Santorini in Greece, is an example of a landscape that has influencers scrambling to the country for that perfect, insta-worthy vacation  photo. In an interview with The Economist’s 1843, Loukas Bellonias, deputy mayor of the islands, acknowledged the uniqueness of Santorini’s picturesque landscape. However also discussed how social media has transformed Santorini so quickly into the most popular travel destination in the world that even the Greek telecom providers are struggling to provide coverage due to the influx of people using their services. 

Dave, from the famous travel and hotel blog, SantoriniDave, told Communicate that people should have more positive outlook regarding the topic. “Overall, tourism is great for Greece and its economy. The growth in visitors over the past few years has been key to the country crawling out of its financial predicament,” he said. 

But despite Dave’s positive outlook, it is impossible to ignore the local residents when they express their dismay regarding the topic. Not only Greece and Indonesia voiced their concerns, but there has been various other complaints from local citizens of popular tourist destinations who often feel that tourists tend to disrespect their homeland and take personal offense to it.

Logan Paul, a YouTuber, who also had a show last year in the Dubai Mall was caught up in a scandal wherein he filmed a deceased person’s body while on a visit to Japan’s infamous ‘Suicide Forest’. He then shared it in a light-hearted Japan-vlog on his main channel. 

The incident caused an uproar not only in Japan, but elsewhere,  especially amongst the YouTuber community.

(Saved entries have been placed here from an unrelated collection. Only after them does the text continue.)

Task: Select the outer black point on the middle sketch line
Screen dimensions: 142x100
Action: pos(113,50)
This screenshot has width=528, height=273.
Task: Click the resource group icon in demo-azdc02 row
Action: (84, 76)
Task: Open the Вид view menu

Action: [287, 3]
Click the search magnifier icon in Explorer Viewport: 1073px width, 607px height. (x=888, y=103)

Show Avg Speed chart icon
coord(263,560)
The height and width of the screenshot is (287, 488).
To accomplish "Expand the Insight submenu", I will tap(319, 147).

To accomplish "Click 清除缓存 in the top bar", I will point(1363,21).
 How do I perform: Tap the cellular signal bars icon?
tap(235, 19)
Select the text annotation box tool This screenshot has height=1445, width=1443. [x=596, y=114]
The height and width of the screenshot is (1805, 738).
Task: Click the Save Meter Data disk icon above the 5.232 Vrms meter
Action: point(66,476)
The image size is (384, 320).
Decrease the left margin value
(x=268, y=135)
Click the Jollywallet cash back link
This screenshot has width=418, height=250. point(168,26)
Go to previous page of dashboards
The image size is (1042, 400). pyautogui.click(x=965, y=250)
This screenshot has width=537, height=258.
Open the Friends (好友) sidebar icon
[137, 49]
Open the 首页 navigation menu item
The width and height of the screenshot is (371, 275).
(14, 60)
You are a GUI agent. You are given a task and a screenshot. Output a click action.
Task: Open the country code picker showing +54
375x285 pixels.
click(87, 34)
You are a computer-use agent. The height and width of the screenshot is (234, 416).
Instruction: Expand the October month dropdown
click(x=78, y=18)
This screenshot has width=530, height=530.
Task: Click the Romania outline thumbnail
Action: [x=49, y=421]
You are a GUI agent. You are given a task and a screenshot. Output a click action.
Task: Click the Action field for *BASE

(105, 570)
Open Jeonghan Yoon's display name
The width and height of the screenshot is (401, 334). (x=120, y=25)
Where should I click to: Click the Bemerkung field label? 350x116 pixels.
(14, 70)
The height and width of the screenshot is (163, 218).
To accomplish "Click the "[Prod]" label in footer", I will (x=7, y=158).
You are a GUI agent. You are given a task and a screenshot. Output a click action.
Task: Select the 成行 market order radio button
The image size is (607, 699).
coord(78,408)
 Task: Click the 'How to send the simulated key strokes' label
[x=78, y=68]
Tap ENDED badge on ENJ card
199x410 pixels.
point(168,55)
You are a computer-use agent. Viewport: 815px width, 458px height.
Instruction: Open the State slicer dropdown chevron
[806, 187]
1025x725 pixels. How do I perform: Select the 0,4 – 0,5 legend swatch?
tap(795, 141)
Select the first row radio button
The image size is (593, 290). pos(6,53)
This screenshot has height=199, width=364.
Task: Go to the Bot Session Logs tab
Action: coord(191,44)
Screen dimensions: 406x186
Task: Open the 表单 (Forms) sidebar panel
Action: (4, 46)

Travel.com, an online travel and tourism related website listed Japan, amongst 24 others, on a list indicating countries that are not too fond of tourists. 

Tourists only attract more tourists, and influencers can turn any city into a seasonal hotspot with a simple Instagram post.Creation of waste and ecological is one of the top concerns of these tourist destinations. In some places such as East Java, local communities compete with each other to go viral. In some occasions, to get a “worthy selfie”, influencers might ask for certain changes that does not necessarily show mindfulness for the environment. 

“Tourists come to take photos without interacting with the villagers; it’s like the people are just objects. These selfie spots neglect the village’s unique potential, and in many cases change its authenticity. This is happening in many areas in Indonesia,” said Bachtiar Djanan, a hostel owner, to kr-asia.com.

In some cases such as in Venice and Barcelona, tourism has raised the living expenses that people took to the streets to protest. Another drawback to influx of insta-tourists is crowding the area. Complaints has been against cruise ships across different parts in Europe. “Cruise ship visitors spend very little money (compared to overnight guests) and yet disproportionately contribute to the crowds and line-ups that can form in the main towns,” added Dave, the travel blogger. Some of these has led countries to take certain precaution measures such as cracking down on unlicensed airbnb rentals or even putting a ban on tourism in certain areas.

In a 2017 study by the University of Georgia, researchers concluded that “Social Return” is an important element in choosing where travelers want to travel. It is the element of appearing cool and wanting to be part of the group that makes people chose where they want to go. Research by Fullscreen & Shareablee, suggests that around half of their respondents experiment with the product/experience that an influencer shares.

A recent example took place in Australia in July, when the West Australia Tourism Minister Paul Papalia joined around 40 digital influencers, spent a five-day trip to the Kimberley. A trip was paid for by GoPro and Australian taxpayers raised questions on its influence on the tourism sector. The influencers were from 11 different countries, all of which were under 30, with massive base of followers on Instagram. 

“But other than that, they are very connected in the online world, and they have incredible reach and that’s a good thing for Western Australia,” said the Australian minister to ABC Australia. He added, “It was a pretty minimal cost. We don’t reveal individual costs of that nature, but I can tell you what we spend on influencers in a year, and that’s less than 1 per cent of our marketing budget which is $45 million.”